(Recorded data)
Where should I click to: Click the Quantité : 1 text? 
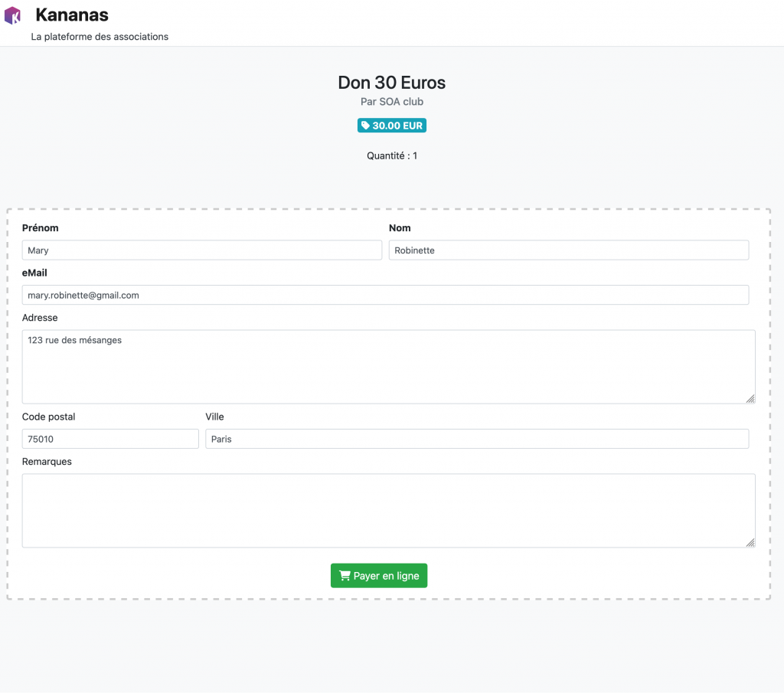[392, 155]
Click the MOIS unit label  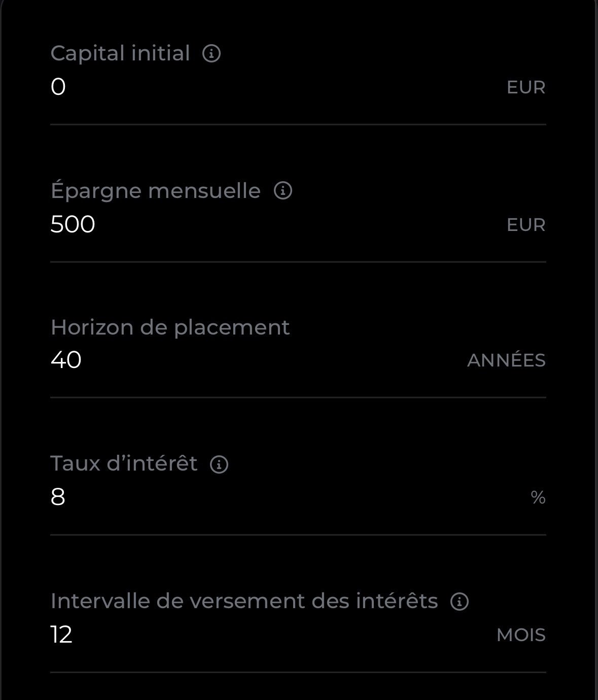tap(521, 635)
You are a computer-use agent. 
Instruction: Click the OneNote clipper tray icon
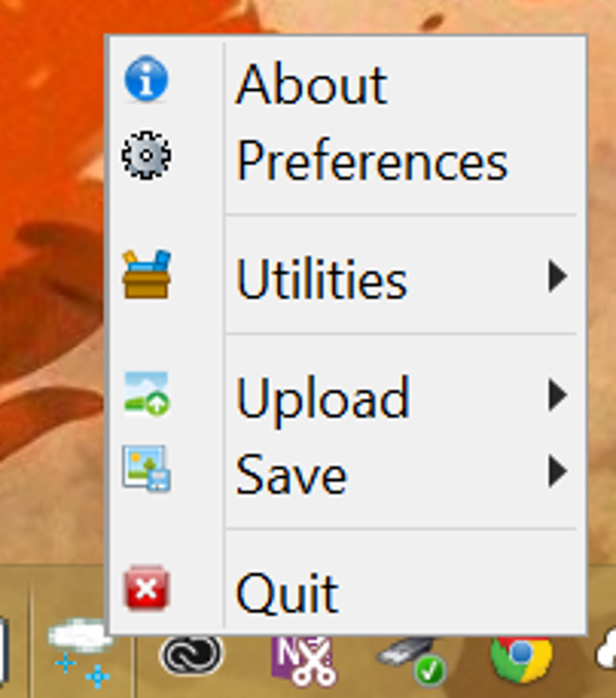click(x=303, y=661)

### Problem to work on
From the line that contains "You are a computer-use agent." to the final line of the entries, reproduce every line exactly, both ends included. Leave out all pictures.

### Solution for this problem
You are a computer-use agent. 
Instruction: Click the OneNote clipper tray icon
click(x=303, y=661)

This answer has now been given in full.